Can you reproduce the data below line for line, omitting the pictures?
>> begin RECORD EXCERPTS
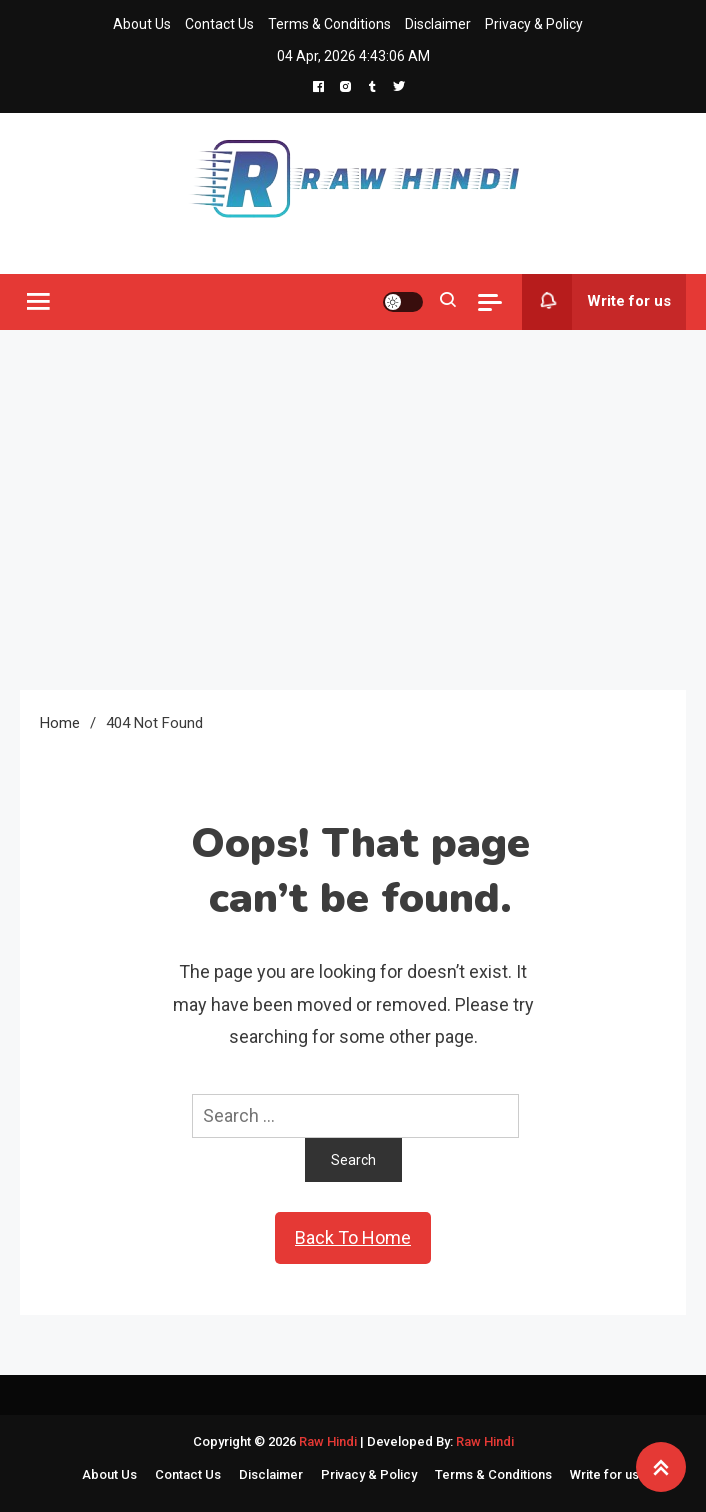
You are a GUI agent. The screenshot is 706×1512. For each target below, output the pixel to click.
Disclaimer (438, 24)
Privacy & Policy (534, 24)
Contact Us (219, 24)
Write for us (596, 302)
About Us (142, 24)
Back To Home (353, 1237)
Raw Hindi (329, 1441)
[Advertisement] (353, 510)
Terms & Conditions (329, 24)
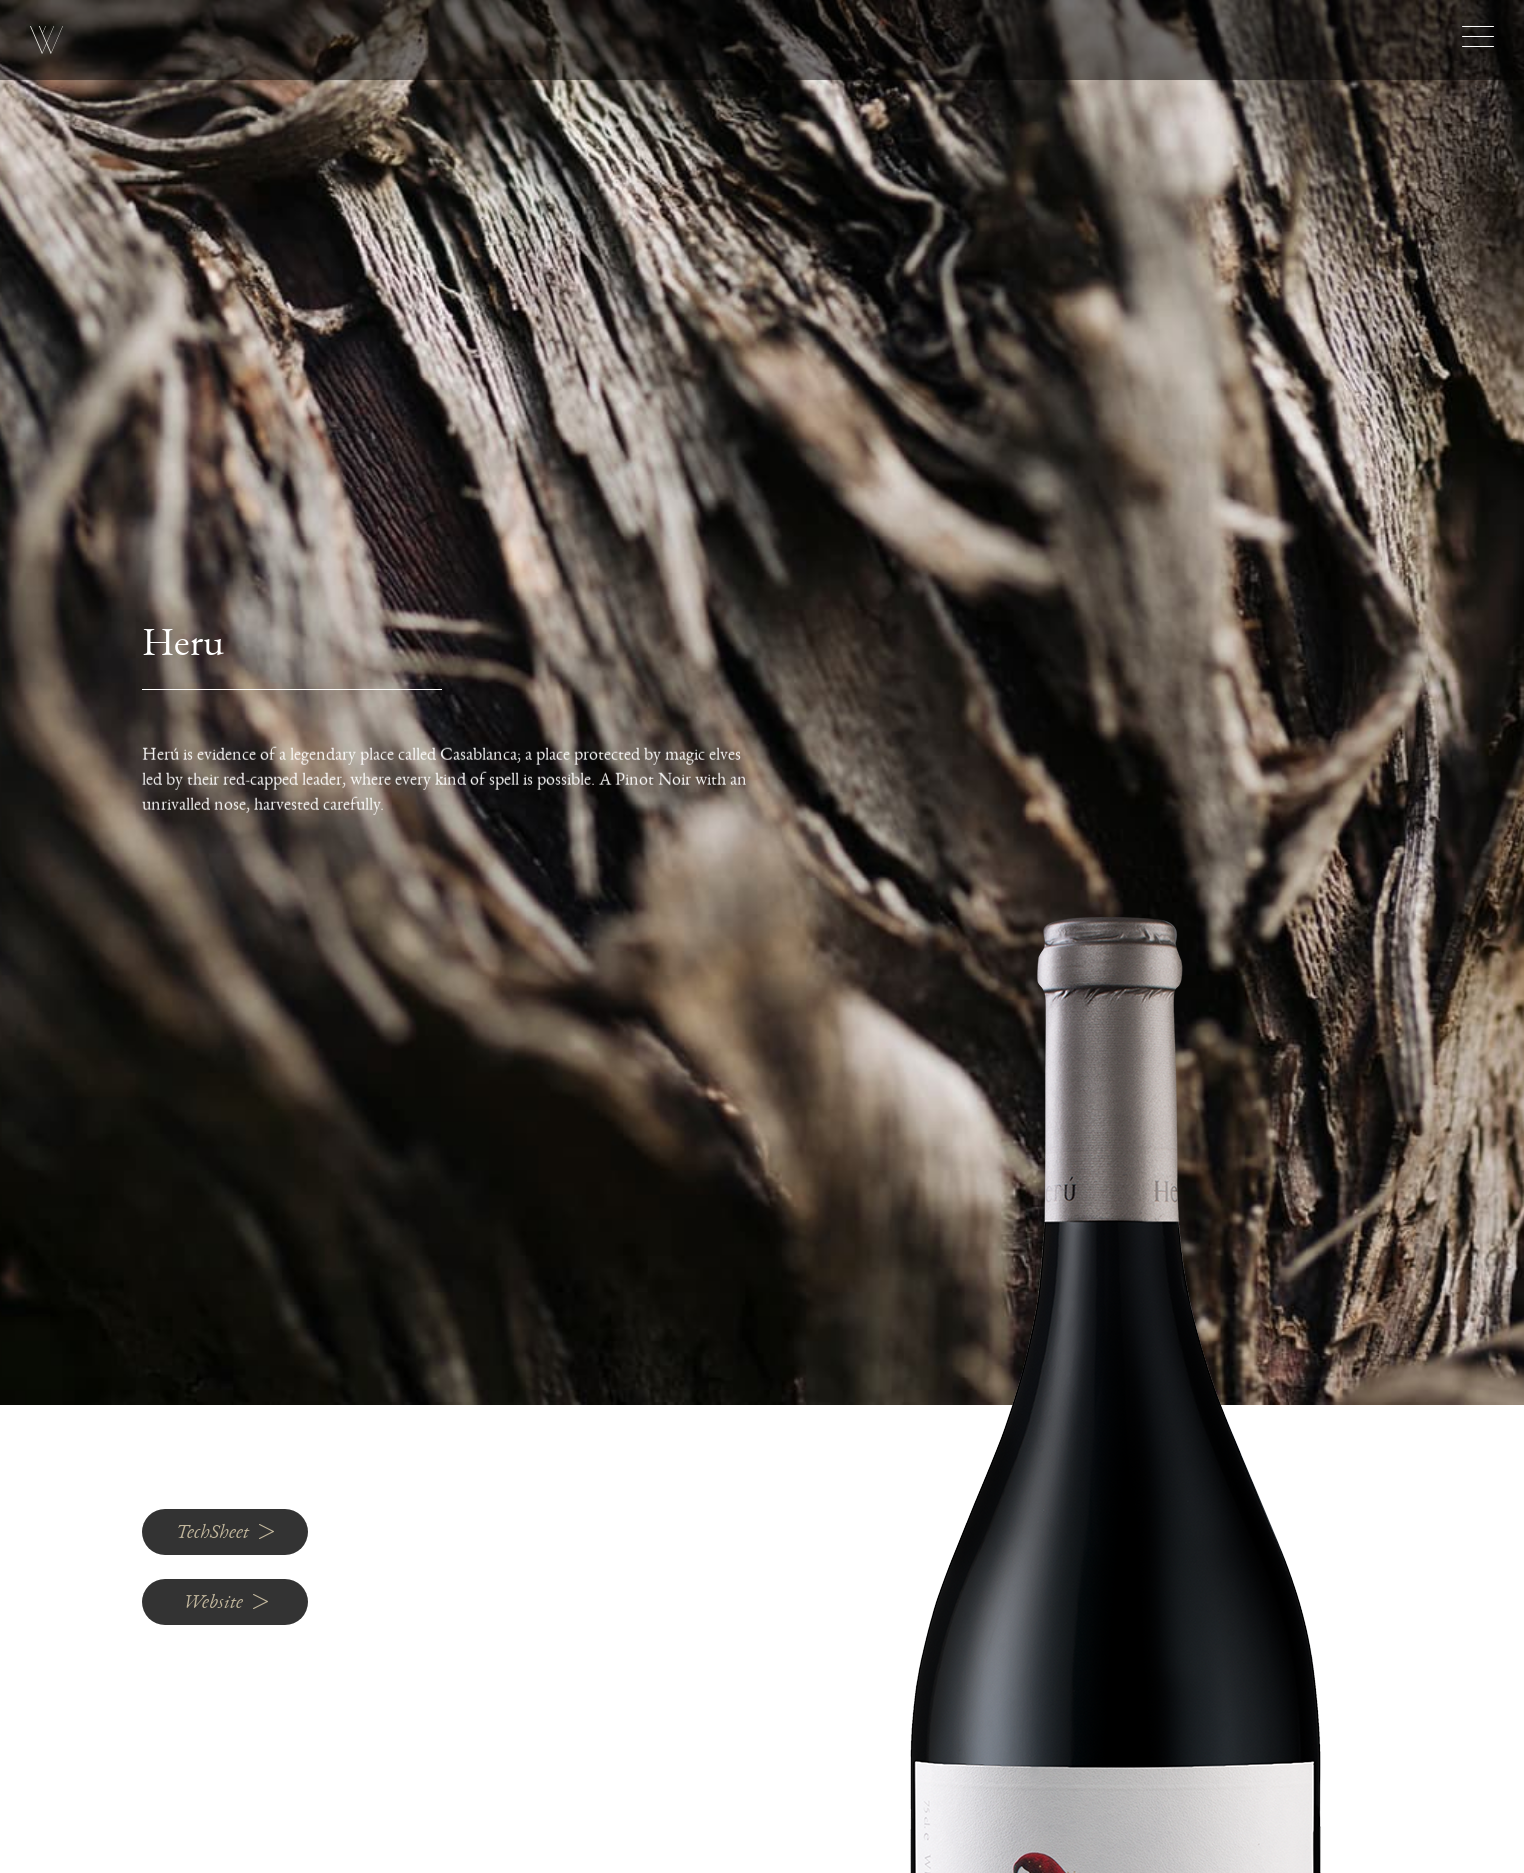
>> end RECORD EXCERPTS
— WRITTEN ANSWER —
You are a GUI agent. The screenshot is 706×1512. For each target below, output the pixel to click.
Disclaimer (438, 24)
Privacy & Policy (534, 24)
Contact Us (219, 24)
Write for us (596, 302)
About Us (142, 24)
Back To Home (353, 1237)
Raw Hindi (329, 1441)
[Advertisement] (353, 510)
Terms & Conditions (329, 24)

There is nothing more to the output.